_Your objective_
Lay out the items from the line with "Identify the location" through the last line of the items as a Markdown table with the columns Row and Item line, one numbered row per line, blank lines omitted. Leave the pictures out of the answer.

╔══

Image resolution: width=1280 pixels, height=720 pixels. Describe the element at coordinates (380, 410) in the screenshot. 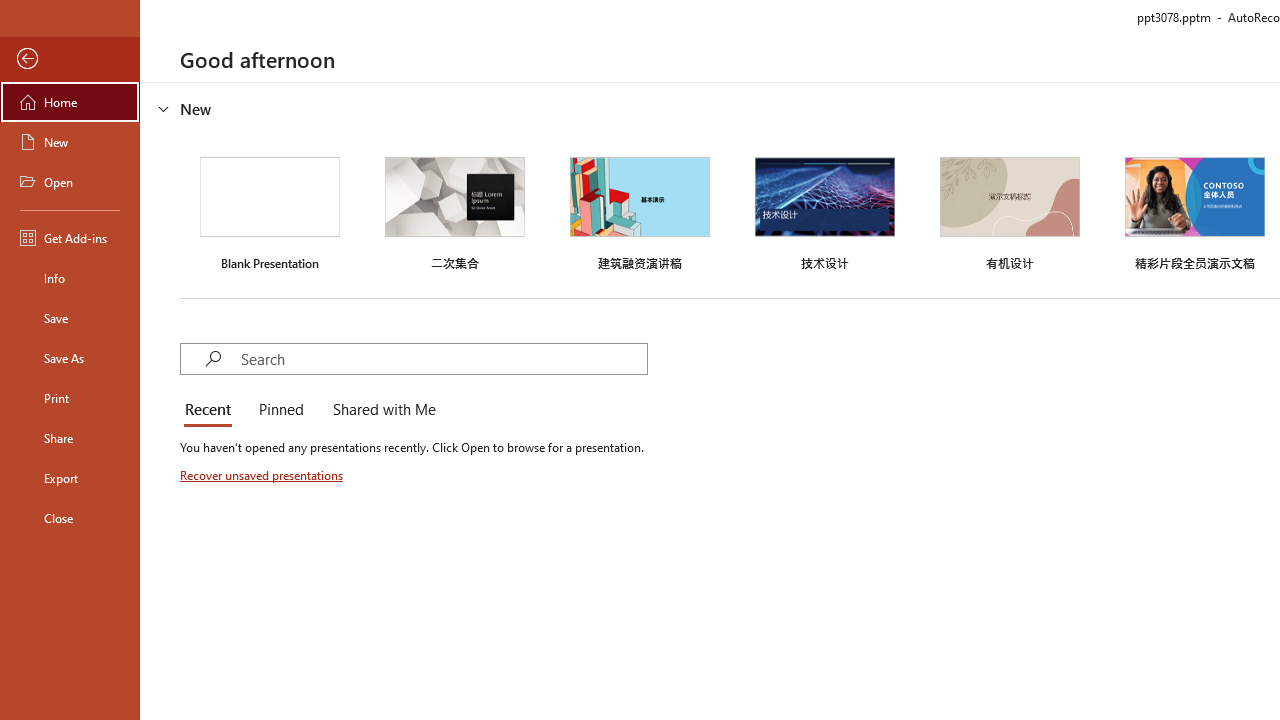

I see `'Shared with Me'` at that location.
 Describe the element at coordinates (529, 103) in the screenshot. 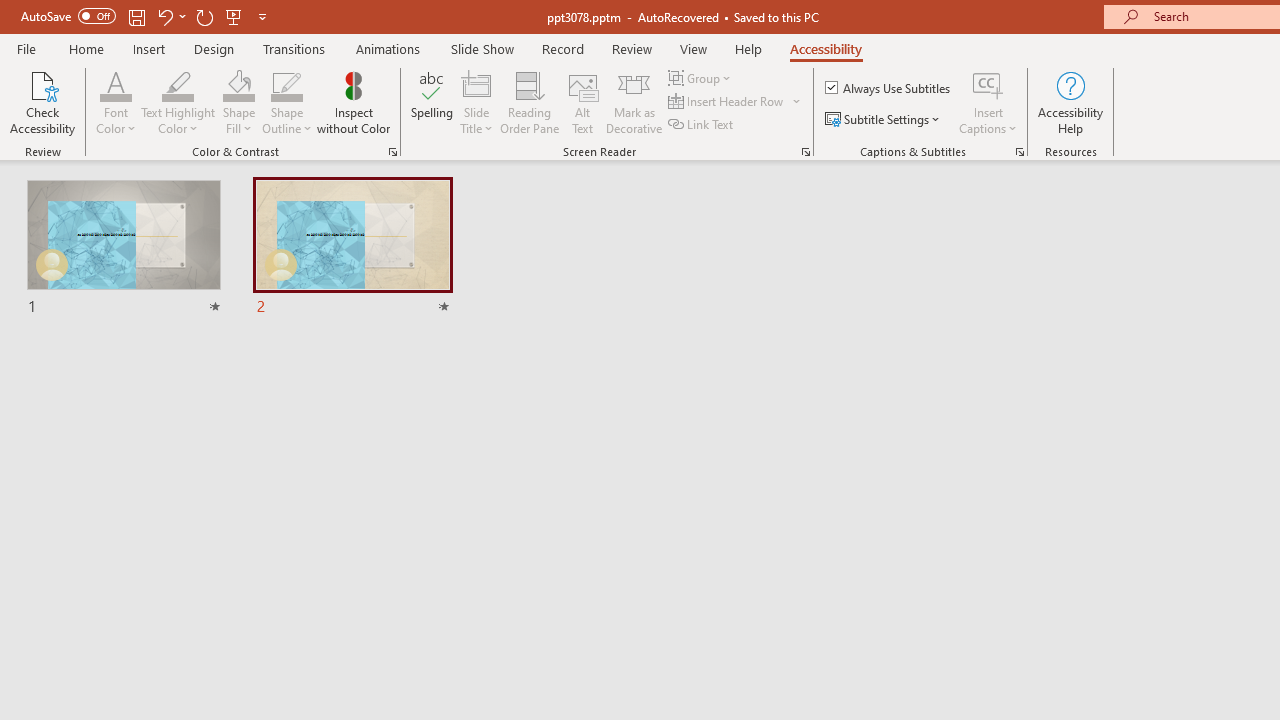

I see `'Reading Order Pane'` at that location.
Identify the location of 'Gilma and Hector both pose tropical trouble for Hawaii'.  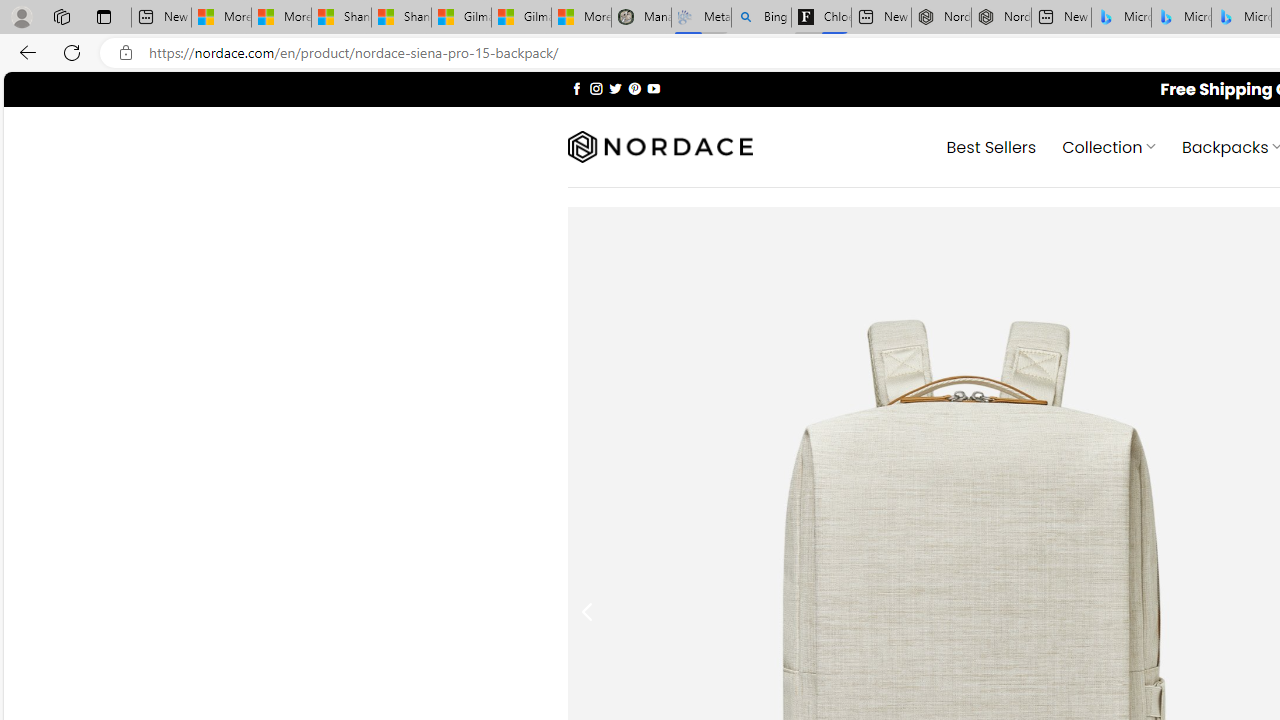
(521, 17).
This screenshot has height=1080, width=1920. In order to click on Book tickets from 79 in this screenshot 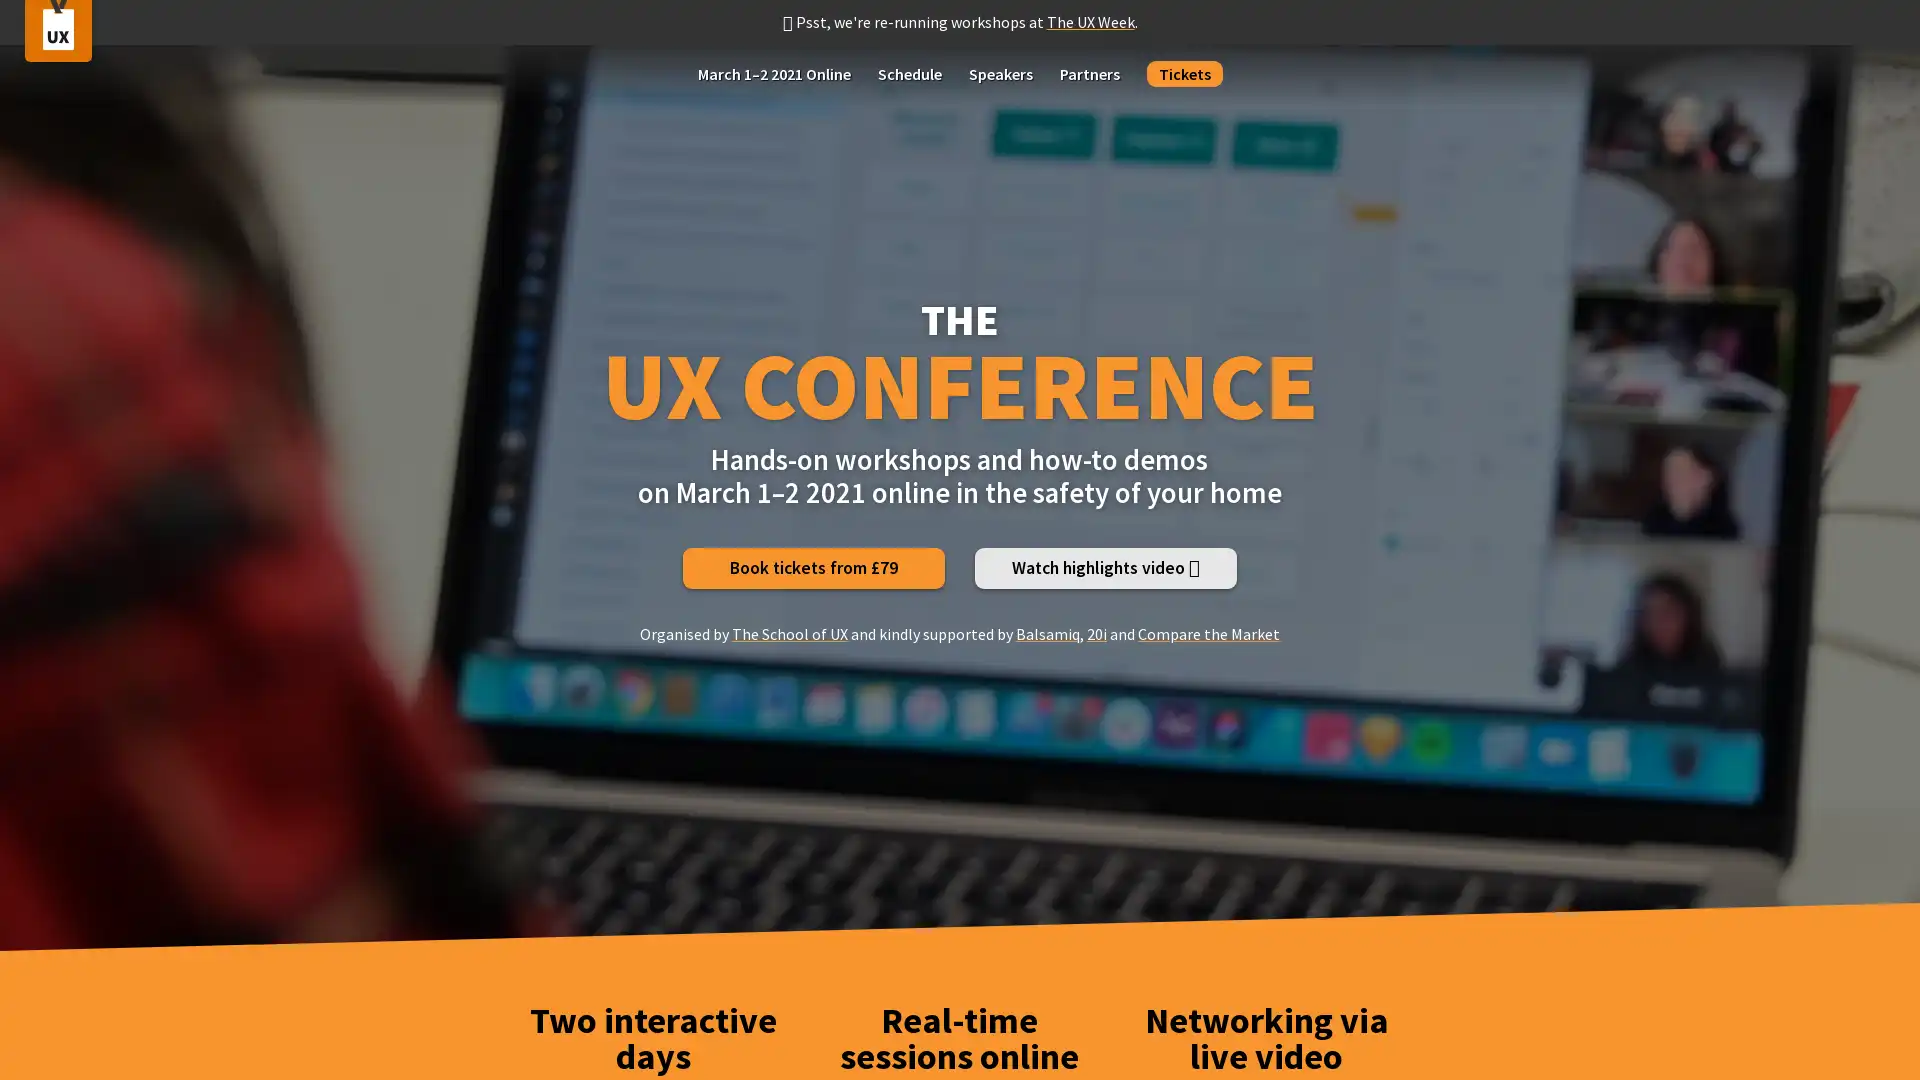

╚══

_Task answer_
| Row | Item line |
|---|---|
| 1 | Identify the location of 'Gilma and Hector both pose tropical trouble for Hawaii'.   |
| 2 | (521, 17). |
| 3 | This screenshot has height=1080, width=1920. In order to click on Book tickets from 79 in this screenshot  |